Wanted and the taunts of a Russian bully

Are you a wimp, a baby, a pushover? Do you lead an Office Space life as an Account Manager under a petty tyrannical boss? Does your best friend sleep with your girlfriend after he finagles you into buying him an energy drink and some watermelon-flavored Trojans? When you Google your name, are there no entries? Do you suffer panic attacks when your monstrous anorexic boss browbeats you into breaking out in a cold sweat in front of your equally cowed coworkers? Can we assume that your life has no adventure, interest, or spine?

Such are the not-so-subtle questions that wunderkind Russian director Timur Bekmambetov asks of the viewer of Wanted, a film adapted from the graphic novel by Mark Miller and J. G. Jones. With the grace of a Moscow hoodlum, Bekmambetov films as others mug, forcing us the hard way, with Fight Club-style reproaches, to see the compromises of everyday existence.
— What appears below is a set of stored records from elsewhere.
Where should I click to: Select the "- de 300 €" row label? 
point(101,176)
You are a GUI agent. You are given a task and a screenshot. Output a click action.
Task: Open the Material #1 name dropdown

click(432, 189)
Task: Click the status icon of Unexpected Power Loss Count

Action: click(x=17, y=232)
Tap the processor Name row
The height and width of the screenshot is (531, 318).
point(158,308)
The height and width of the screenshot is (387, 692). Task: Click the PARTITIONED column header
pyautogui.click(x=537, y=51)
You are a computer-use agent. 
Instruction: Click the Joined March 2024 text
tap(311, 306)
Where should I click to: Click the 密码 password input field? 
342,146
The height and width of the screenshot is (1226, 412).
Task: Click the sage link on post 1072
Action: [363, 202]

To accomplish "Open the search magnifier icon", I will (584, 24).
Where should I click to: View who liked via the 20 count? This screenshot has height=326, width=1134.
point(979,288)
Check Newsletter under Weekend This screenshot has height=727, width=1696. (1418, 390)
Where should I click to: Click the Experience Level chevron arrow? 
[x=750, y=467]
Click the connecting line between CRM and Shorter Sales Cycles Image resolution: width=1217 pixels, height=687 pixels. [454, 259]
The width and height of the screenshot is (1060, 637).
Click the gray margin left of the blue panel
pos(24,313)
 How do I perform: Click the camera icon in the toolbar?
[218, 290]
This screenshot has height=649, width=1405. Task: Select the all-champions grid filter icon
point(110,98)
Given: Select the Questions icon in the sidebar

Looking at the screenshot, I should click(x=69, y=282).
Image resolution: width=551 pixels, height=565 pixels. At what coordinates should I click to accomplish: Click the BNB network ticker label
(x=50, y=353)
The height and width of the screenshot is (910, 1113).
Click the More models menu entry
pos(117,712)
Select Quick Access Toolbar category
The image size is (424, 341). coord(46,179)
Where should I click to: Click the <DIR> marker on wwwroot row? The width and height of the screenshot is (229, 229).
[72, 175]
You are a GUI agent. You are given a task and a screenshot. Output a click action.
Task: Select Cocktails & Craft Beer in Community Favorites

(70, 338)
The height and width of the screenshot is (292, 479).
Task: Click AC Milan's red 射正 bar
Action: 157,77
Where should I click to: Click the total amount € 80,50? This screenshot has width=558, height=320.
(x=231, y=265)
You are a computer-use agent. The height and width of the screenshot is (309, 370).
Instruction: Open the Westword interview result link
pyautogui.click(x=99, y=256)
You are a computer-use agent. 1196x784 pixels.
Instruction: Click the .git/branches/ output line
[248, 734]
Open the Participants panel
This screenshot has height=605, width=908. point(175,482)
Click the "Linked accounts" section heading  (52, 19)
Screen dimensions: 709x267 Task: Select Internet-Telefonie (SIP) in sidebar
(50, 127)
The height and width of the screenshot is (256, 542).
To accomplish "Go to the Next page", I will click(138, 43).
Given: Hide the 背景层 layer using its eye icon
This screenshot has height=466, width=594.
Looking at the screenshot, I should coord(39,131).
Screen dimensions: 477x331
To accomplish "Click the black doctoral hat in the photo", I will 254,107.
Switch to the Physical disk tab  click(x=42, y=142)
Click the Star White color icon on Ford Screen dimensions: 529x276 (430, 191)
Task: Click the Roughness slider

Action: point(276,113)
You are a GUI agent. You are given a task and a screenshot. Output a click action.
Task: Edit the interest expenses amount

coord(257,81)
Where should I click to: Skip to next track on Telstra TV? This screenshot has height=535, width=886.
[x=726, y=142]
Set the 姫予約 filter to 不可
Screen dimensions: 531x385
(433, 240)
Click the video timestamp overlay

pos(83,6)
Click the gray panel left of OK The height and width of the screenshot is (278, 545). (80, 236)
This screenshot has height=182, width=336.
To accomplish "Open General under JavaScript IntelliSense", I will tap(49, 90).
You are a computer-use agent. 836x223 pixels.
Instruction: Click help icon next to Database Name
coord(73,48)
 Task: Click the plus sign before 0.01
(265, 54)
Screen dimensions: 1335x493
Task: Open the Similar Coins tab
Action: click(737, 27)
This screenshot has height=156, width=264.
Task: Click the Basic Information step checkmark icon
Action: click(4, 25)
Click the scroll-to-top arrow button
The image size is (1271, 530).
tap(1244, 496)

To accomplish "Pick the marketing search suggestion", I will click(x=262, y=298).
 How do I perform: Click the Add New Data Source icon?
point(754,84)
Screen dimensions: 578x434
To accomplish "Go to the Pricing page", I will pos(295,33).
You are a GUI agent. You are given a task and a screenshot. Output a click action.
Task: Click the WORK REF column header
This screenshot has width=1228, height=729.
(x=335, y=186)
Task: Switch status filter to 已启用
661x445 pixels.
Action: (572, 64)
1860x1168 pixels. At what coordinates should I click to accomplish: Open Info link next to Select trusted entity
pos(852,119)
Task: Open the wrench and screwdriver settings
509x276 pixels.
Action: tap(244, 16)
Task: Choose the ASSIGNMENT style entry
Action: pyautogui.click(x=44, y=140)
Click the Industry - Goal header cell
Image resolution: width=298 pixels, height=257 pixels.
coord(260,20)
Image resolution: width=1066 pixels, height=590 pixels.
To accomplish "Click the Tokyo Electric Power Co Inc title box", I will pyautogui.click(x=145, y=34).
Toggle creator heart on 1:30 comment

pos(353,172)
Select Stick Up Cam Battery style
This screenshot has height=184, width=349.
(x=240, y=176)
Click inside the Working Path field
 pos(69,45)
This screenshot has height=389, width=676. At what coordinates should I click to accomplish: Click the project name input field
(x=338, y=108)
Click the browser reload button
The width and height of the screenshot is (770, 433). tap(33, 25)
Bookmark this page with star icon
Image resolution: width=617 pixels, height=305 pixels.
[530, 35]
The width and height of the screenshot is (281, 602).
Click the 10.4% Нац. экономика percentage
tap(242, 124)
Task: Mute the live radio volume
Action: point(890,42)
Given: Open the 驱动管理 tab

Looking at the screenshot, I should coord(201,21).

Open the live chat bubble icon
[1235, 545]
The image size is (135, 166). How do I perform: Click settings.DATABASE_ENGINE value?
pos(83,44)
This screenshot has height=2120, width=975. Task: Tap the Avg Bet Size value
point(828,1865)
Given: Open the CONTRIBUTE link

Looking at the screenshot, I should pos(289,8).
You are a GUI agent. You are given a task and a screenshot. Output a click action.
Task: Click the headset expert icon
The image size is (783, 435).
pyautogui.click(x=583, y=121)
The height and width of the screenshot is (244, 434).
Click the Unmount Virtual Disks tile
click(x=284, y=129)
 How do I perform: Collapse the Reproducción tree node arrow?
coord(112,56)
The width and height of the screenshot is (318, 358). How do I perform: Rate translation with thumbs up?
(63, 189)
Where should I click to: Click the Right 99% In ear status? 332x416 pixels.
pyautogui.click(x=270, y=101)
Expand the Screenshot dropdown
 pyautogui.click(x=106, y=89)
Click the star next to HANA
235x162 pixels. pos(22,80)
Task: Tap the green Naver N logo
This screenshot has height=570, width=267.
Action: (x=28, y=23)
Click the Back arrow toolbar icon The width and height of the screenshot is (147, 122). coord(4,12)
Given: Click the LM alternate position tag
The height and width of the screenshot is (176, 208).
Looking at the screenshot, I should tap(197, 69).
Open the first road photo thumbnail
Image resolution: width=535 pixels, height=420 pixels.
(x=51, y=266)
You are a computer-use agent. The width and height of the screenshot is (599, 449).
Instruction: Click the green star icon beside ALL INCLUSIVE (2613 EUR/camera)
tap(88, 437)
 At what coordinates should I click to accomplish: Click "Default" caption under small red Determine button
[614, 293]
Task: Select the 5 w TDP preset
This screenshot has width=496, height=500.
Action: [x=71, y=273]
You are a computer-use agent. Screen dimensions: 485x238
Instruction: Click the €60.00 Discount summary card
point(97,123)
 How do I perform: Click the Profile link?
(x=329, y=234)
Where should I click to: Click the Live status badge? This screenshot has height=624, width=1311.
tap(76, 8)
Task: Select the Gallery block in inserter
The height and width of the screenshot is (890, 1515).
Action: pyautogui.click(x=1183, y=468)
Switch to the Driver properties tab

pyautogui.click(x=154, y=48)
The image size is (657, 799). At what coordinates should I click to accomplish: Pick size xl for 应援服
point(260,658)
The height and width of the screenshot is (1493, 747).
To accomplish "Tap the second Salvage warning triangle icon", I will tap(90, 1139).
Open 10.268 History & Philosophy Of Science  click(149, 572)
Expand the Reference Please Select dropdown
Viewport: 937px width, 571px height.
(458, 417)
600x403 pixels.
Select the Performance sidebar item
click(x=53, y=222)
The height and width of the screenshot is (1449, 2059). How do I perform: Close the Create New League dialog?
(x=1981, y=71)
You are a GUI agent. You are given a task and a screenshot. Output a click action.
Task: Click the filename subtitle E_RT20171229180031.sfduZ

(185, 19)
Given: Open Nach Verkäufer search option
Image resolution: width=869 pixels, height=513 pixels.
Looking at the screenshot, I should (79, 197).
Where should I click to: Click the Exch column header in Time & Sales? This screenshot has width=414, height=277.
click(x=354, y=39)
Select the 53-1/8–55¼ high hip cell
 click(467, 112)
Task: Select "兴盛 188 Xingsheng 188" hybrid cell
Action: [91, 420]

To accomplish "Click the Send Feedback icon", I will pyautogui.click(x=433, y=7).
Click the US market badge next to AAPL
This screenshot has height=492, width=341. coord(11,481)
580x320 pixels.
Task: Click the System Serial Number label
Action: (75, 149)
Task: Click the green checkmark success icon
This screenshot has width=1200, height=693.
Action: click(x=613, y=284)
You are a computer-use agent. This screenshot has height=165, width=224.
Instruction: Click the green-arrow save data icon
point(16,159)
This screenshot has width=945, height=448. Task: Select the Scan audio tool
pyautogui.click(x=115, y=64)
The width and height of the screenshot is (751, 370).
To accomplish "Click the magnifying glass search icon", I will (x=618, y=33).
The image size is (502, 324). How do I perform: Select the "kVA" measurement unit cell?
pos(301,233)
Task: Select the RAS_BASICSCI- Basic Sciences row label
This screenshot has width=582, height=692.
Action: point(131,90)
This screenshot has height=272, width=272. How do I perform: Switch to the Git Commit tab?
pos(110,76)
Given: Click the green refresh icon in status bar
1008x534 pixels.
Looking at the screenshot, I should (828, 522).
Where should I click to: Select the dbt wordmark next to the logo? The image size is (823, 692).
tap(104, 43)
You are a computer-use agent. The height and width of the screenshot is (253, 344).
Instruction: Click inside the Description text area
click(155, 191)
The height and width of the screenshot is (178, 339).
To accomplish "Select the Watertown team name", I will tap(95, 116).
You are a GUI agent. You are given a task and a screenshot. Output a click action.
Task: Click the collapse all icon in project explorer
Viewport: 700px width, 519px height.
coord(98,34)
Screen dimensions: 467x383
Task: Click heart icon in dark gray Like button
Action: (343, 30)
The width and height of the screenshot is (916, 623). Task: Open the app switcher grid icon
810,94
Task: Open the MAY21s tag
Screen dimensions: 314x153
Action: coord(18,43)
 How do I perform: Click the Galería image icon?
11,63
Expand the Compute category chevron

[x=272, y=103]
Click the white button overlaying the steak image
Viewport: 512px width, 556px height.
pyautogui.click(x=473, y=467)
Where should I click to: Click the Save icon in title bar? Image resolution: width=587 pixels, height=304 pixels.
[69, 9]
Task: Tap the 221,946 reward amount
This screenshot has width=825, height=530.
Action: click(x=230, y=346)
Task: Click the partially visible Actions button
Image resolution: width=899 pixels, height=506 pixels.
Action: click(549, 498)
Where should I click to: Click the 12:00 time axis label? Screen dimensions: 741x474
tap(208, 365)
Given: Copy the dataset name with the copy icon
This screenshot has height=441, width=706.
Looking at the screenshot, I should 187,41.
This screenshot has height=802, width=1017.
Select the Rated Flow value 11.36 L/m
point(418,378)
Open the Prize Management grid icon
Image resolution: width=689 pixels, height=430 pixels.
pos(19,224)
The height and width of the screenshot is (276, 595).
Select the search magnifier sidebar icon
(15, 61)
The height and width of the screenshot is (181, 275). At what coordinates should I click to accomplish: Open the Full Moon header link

How to best reinforce this point as the aforementioned Account Manager Wesley Gibson (James McAvoy) stands meekly at the counter of a drug store in Chicago and waits for his anxiety medication? Angelina Jolie appears at his side, looking gaunt, iconic, and grungy in a white dress, saying “You apologize too much.” Disdainful and contemptuous, Jolie slouches through Wanted with the same snide charisma she displayed as the sociopath Lisa in Girl, Interrupted. Her level of fame suits her role as an assassin named Fox perfectly, and I like the way she dresses down for the part, flaunting her tattoos, and greatly improving upon her preppier Tomb Raider action star persona.

What would she have to do with Gibson anyway? But once a supersensory assassin starts firing at them past the Honey Nut Cheerios, Fox obliges Wesley to join her in a high speed car chase through downtown Chicago. She forces him to steer as she lies down on the car’s hood and fires a shotgun. In Bekmambetov’s world, car chases often lead to one vehicle flying through the air, sometimes into the side of a bus or a train. While I could recognize the influence of Star Wars 4 and The Matrix in the screenplay by Michael Brandt and Derek Haas, I figured that someone liked The Dukes of Hazzard as well.

It turns out that Fox works for an organization of assassins called the “Fraternity,” led with quiet authority by Sloan (Morgan Freeman). Like Tobey Maguire learning of his Spiderman powers, Gibson did not know that he has the capability to speed up his metabolism to over 400 beats per minute and thereby shoot bullets in curves around Fox’s bemused face. First, he must learn to be a man by getting repeatedly beaten, stabbed, and thrown on top of Chicago’s subway trains at night where Fox smirks as she slides under bridges or jumps from car to car as Robert Redford did in Butch Cassidy and the Sundance Kid. Compared to all of the cheesy therapy on display in recent films like The Love Guru and Get Smart, Wanted believes in old-fashioned boot camp psychological healing and maturation through pain. One of the men in the Fraternity calls himself the Repairman because he gradually fixes Gibson after a lifetime of wimpiness by tying him in a chair and punching him in the face. With a tendency to have human and animal corpses hanging around on hooks in the background, Wanted revels in the body to help Gibson get over the limitations of his mind.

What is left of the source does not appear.